■ **Data on locating visible targets**:
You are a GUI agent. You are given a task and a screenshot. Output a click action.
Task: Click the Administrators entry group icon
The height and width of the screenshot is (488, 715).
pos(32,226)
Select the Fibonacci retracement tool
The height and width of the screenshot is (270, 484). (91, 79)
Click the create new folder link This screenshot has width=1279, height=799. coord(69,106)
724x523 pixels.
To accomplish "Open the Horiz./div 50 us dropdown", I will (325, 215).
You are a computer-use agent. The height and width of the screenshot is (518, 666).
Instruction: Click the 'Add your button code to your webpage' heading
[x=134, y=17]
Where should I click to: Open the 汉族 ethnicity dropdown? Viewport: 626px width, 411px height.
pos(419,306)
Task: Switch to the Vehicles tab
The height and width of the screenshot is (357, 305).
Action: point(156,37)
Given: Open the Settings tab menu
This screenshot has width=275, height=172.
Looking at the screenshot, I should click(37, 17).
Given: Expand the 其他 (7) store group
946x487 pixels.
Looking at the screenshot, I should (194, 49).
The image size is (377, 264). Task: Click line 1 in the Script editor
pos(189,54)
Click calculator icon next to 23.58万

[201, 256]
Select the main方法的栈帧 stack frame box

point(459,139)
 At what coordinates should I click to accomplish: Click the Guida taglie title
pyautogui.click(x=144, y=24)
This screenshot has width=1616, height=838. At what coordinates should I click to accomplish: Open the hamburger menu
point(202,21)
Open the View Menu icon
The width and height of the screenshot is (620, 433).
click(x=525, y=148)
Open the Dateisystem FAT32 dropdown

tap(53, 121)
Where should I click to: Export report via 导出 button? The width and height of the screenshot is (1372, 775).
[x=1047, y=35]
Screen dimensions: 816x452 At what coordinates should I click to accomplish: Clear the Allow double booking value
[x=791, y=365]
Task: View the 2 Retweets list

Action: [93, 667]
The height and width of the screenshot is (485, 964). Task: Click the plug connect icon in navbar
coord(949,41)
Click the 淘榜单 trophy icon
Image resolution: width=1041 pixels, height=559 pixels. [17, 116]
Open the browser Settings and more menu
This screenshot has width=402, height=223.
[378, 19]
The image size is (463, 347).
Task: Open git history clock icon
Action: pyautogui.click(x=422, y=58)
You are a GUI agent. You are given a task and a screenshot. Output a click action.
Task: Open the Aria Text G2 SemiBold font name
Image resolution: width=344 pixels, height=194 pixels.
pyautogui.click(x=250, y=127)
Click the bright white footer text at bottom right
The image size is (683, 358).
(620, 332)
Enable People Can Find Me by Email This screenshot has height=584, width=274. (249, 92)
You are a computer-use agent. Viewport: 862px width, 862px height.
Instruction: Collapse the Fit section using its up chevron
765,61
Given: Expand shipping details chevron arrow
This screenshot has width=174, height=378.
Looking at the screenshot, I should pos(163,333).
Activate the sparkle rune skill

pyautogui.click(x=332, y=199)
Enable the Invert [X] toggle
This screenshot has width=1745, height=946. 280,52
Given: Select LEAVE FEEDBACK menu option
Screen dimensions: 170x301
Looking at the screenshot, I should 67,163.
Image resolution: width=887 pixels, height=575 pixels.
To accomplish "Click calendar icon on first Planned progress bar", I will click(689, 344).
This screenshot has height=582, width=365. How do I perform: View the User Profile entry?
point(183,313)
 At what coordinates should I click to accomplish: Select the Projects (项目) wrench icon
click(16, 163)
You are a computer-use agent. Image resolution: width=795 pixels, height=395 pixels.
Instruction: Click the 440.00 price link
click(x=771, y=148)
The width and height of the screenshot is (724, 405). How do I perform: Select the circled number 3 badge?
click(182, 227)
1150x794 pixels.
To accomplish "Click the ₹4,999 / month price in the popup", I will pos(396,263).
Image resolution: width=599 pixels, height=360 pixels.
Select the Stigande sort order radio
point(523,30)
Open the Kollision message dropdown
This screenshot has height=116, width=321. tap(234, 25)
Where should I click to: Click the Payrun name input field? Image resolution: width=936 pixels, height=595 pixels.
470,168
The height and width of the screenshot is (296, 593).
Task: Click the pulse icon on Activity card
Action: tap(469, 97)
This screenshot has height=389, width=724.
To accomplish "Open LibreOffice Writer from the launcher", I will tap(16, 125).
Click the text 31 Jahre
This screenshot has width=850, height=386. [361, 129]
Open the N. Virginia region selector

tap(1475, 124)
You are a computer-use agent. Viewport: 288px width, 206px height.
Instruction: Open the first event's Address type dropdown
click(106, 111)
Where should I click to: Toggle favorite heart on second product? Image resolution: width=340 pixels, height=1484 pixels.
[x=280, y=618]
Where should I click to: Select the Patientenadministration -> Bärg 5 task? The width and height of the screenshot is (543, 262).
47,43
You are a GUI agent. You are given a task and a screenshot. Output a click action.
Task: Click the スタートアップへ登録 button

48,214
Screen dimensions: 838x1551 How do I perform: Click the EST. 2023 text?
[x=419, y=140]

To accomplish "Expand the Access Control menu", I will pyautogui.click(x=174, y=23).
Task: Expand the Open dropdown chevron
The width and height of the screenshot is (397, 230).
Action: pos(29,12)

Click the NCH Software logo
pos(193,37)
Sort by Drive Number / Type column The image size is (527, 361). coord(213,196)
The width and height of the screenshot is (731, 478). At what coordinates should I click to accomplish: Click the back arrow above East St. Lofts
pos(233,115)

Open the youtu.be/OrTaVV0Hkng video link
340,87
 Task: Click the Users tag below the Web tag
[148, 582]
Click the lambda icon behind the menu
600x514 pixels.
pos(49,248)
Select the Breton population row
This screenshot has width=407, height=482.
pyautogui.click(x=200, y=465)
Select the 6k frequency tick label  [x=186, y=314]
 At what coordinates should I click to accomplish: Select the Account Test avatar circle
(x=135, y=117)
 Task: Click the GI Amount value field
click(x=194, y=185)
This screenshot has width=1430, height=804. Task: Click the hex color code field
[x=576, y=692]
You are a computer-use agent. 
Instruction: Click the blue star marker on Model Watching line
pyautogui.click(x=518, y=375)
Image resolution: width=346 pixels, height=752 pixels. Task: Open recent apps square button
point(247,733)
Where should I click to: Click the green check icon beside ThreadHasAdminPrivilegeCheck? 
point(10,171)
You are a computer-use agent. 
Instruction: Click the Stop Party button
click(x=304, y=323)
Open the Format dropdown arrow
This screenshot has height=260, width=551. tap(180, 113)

■ **STATED PROBLEM**: Copy out the rows above verbatim, from the line with "Given: Open the Settings tab menu" up to and including the line with "[x=1047, y=35]".

■ **EXERCISE SOLUTION**:
Given: Open the Settings tab menu
This screenshot has width=275, height=172.
Looking at the screenshot, I should click(37, 17).
Given: Expand the 其他 (7) store group
946x487 pixels.
Looking at the screenshot, I should (194, 49).
The image size is (377, 264). Task: Click line 1 in the Script editor
pos(189,54)
Click calculator icon next to 23.58万

[201, 256]
Select the main方法的栈帧 stack frame box

point(459,139)
 At what coordinates should I click to accomplish: Click the Guida taglie title
pyautogui.click(x=144, y=24)
This screenshot has width=1616, height=838. At what coordinates should I click to accomplish: Open the hamburger menu
point(202,21)
Open the View Menu icon
The width and height of the screenshot is (620, 433).
click(x=525, y=148)
Open the Dateisystem FAT32 dropdown

tap(53, 121)
Where should I click to: Export report via 导出 button? The width and height of the screenshot is (1372, 775).
[x=1047, y=35]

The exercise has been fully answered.